Juan Pimentel, “The Iberian Vision: Science and Empire in the Framework of a Universal Monarchy, 1500-1800,” Osiris 15 (2000): 17-30.
Maria Portuondo, Secret Science: Spanish Cosmography and the New World (Chicago, 2010).

3 Comments to The Iconography of Scientific Discovery in the Renaissance (Part I)

  1. November 20, 2011 at 9:06 pm | Permalink

    With regards Bacon’s (for we must assume it was Bacon’s) design for the engraved title of the Instauratio magna …

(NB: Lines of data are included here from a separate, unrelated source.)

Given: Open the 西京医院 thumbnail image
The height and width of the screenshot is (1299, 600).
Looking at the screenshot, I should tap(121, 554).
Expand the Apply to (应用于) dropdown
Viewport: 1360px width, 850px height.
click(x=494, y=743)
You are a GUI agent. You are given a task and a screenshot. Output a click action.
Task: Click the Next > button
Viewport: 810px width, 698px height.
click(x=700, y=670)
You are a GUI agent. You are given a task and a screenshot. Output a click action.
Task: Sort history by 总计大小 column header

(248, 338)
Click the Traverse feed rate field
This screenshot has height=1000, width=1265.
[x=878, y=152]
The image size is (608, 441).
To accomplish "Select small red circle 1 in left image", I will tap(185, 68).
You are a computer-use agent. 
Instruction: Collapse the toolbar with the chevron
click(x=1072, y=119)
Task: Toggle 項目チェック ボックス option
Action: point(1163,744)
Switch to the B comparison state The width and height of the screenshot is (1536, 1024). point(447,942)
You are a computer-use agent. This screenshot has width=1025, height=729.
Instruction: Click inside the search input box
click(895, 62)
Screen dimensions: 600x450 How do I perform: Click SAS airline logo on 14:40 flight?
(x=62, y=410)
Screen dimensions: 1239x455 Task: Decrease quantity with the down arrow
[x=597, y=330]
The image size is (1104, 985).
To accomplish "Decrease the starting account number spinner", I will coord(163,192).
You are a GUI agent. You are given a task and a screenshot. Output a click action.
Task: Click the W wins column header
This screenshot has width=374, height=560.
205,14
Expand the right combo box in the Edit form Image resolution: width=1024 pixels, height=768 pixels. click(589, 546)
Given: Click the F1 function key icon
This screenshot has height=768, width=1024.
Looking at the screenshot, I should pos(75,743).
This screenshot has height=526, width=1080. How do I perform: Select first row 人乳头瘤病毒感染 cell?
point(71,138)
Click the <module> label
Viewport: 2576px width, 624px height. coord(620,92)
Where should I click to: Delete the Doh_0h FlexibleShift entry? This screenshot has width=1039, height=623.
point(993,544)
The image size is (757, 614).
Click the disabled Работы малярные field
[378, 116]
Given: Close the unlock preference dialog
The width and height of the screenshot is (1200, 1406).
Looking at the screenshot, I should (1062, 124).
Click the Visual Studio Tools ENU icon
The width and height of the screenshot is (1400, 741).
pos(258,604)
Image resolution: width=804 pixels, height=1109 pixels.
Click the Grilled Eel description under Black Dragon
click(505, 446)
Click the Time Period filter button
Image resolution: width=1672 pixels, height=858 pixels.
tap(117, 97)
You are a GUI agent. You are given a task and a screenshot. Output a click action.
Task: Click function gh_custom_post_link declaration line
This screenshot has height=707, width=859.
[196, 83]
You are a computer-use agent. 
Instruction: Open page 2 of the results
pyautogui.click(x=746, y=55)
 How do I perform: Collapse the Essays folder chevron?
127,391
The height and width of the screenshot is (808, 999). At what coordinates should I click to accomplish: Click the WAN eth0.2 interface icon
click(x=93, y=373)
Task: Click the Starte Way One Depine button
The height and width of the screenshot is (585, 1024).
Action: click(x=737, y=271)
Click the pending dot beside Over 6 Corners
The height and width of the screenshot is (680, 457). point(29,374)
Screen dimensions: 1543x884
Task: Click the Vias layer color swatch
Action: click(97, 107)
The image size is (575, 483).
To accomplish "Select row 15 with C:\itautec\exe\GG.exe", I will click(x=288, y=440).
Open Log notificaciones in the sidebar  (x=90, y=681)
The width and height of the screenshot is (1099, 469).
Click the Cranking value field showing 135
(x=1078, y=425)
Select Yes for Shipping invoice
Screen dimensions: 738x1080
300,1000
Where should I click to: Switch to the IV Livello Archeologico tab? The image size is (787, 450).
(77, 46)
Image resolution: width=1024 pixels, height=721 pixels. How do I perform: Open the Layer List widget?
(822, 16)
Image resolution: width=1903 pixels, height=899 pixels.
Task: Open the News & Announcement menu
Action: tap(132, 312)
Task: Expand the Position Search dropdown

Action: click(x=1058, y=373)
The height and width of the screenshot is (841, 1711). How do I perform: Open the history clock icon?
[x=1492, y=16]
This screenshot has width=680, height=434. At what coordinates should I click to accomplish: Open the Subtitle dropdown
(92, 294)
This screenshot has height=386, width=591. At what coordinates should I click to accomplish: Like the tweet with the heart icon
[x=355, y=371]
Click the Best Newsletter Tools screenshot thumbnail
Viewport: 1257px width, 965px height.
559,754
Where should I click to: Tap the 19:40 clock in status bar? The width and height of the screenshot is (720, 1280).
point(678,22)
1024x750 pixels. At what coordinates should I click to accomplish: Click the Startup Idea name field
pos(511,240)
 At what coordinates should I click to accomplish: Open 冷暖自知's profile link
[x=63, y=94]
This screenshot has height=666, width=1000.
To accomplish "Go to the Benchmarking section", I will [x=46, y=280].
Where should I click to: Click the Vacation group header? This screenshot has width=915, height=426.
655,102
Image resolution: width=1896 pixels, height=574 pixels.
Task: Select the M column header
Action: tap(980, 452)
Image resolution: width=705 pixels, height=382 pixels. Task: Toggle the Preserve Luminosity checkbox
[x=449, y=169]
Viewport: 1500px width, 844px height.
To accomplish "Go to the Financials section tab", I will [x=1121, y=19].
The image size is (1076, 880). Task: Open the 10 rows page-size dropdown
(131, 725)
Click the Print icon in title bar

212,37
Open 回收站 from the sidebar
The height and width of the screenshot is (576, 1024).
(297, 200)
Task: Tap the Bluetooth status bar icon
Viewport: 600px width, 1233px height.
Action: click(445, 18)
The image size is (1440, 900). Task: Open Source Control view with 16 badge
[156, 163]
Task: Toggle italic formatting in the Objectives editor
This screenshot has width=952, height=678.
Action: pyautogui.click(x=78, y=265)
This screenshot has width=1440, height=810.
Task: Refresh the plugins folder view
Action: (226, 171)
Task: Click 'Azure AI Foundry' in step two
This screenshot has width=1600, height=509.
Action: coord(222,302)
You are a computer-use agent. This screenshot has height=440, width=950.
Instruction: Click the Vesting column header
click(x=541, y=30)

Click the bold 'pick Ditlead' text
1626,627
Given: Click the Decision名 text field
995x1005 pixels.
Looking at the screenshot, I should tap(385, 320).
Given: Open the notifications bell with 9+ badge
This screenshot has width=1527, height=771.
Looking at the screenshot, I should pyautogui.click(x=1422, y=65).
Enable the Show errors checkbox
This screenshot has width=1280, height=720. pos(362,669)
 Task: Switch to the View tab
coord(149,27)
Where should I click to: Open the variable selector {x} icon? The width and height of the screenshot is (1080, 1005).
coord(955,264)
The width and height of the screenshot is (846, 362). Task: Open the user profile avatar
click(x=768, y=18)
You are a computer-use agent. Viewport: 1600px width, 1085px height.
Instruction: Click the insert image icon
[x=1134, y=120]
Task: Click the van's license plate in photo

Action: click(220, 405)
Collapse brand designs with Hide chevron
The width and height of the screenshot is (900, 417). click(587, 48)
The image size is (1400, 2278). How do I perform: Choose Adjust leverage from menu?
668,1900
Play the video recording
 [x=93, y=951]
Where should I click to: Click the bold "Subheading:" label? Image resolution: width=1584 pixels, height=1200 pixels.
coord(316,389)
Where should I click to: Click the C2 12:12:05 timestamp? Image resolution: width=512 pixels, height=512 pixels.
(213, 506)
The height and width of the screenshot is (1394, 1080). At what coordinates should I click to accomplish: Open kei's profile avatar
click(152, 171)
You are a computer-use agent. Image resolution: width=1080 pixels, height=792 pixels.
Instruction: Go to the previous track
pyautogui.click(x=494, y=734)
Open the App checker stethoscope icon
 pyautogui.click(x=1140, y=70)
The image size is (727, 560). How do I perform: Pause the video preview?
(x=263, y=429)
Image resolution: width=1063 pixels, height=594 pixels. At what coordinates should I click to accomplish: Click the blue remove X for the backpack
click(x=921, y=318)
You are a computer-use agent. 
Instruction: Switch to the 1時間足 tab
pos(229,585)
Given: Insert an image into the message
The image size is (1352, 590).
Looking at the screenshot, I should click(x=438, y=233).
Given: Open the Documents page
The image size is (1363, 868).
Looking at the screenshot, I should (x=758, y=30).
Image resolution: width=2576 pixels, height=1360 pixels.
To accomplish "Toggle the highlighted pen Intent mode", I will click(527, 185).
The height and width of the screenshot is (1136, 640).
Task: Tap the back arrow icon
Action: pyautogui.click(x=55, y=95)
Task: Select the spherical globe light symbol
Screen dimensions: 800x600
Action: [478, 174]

    1. i think a better translation is ‘Many shall travel to and fro and knowledge shall be increased’, though it isn’t mine (Bacon also used another version of Daniel)
    2. A striking similarity between the two title pages does not, I think, necessarily allow the statement ‘Bacon derived his image from an earlier Spanish work’. I say this because in 1605, Bacon wrote these words:
    ‘For why should a fewe received Authors stand vp like Hercules Columnes, beyond which, there should be no sayling, or discouering, since wee haue so bright and benigne a starre, as your Ma: to conduct and prosper vs?’
    At the very least the image this conjures places a strain on the suggestion here, while the columns in Céspedes’ work are not immediately identifiable as Hercules’ columns until Bacon’s work, as they form a quite standard framing device – The Instauratio places the columns in the sea. The entire engraving is one piece.
    This is not necessarily the case with Céspedes’ work.
    3. On the subject of Plus Ultra, Bacon uses this in historia densii et rari, though whether the idea derives from Céspedes is impossible to say, but Both Bacon and Céspedes do quite clearly allude to the columnar device of Charles V in their respective works … and Céspedes quite plainly did so first.

    • williameamon's Gravatar williameamon
      November 20, 2011 at 11:19 pm | Permalink

      Pete:
      Thank you for your interesting comments and for your interest in my blog. I think I will stand by my translation of pertransibunt as “shall pass through,” since I think that is the usual rendering of pertranseo. Your second point is quite interesting. You are, of course, quite right that similarity does not necessarily mean influence; but I think there is much evidence that Bacon and other English authors were quite familiar with the Spanish writings on military and navigational technology and recognized the superiority of Spanish practices. And I’m pretty sure that Céspedes had in mind the Pillars of Hercules because that was Charles V’s emblem and the “Plus Ultra” was always taken as passing beyond the known into the ocean seas, and so forth. Of course, I have no direct evidence that Bacon appropriated Céspedes’s frontispiece.
      I enjoyed reading your blog. My best wishes to you.

  2. November 28, 2011 at 1:38 am | Permalink

    William,
    Thankyou for your kind words re: my blog.
    With regards translation, I refer to Graham Rees’s rendering in the OFB … I cannot claim any authority for myself. (My Lewis and Short also agrees, so I suspect here the issue is how translation ought to be carried out – a fascinating topic in its own right). I suppose Graham’s point when translating this quotation was that those who pass through must return! The ETP certainly has ships travelling in opposite directions. It’s worth looking at New Atlantis for more on this.
    I agree that Bacon and others were both familiar with and respectful of Spanish practices (cf. New Atlantis once more, and de redargutio philosophiarum). And yes, I would agree that the engraved title does seem to suggest that the pillars were being referenced.
    I think on the balance of probabilities the pillars were, as a result of Charles V, something of a gimme for writers on this subject – Bacon certainly refers to them repeatedly.
    The most important thing, however, is that such stuff is continually investigated and argued over – for then learning shall increase.
    Oh, on a separate point, do you have Bacon’s receit for the gout? If not, mail me …
    Thank you.
    While I largely agree with you, I feel it’s important not to make leaps of faith with this sort of thing … if only because those with less specialist knowledge are liable to take a leap as truth … with the obvious consequences!